- The problem -
The expected output is the line bearing "Click the INVALIDE status chip" followed by all remaining lines of the records, each restated word for word.

- Information provided -
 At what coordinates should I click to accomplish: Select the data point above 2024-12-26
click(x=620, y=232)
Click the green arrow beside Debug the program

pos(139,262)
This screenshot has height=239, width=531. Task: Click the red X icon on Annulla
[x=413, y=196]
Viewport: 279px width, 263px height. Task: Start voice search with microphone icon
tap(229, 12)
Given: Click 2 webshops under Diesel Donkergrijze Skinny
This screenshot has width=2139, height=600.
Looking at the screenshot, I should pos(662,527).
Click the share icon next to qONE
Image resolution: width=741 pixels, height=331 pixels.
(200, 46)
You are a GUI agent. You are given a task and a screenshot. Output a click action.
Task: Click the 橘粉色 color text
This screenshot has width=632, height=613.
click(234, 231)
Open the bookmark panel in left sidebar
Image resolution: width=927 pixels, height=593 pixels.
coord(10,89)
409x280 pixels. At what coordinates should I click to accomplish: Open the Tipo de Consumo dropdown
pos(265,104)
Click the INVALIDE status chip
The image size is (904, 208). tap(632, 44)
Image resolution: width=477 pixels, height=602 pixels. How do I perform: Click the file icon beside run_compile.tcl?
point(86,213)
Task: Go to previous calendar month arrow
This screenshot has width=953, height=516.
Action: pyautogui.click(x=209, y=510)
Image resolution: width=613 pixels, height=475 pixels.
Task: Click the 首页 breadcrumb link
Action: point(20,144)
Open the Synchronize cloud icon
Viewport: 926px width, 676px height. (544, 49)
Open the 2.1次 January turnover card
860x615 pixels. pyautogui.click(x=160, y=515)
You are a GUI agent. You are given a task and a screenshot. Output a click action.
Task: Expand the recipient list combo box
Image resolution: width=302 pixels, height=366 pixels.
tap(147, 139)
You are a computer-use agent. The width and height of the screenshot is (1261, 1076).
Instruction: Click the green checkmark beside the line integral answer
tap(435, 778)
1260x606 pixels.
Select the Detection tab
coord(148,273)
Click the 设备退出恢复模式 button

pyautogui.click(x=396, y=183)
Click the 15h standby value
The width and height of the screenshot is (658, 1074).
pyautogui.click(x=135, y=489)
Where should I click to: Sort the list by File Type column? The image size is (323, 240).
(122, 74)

- Task result -
Click the INVALIDE status chip
The image size is (904, 208). tap(632, 44)
Image resolution: width=477 pixels, height=602 pixels. How do I perform: Click the file icon beside run_compile.tcl?
point(86,213)
Task: Go to previous calendar month arrow
This screenshot has width=953, height=516.
Action: pyautogui.click(x=209, y=510)
Image resolution: width=613 pixels, height=475 pixels.
Task: Click the 首页 breadcrumb link
Action: point(20,144)
Open the Synchronize cloud icon
Viewport: 926px width, 676px height. (544, 49)
Open the 2.1次 January turnover card
860x615 pixels. pyautogui.click(x=160, y=515)
You are a GUI agent. You are given a task and a screenshot. Output a click action.
Task: Expand the recipient list combo box
Image resolution: width=302 pixels, height=366 pixels.
tap(147, 139)
You are a computer-use agent. The width and height of the screenshot is (1261, 1076).
Instruction: Click the green checkmark beside the line integral answer
tap(435, 778)
1260x606 pixels.
Select the Detection tab
coord(148,273)
Click the 设备退出恢复模式 button

pyautogui.click(x=396, y=183)
Click the 15h standby value
The width and height of the screenshot is (658, 1074).
pyautogui.click(x=135, y=489)
Where should I click to: Sort the list by File Type column? The image size is (323, 240).
(122, 74)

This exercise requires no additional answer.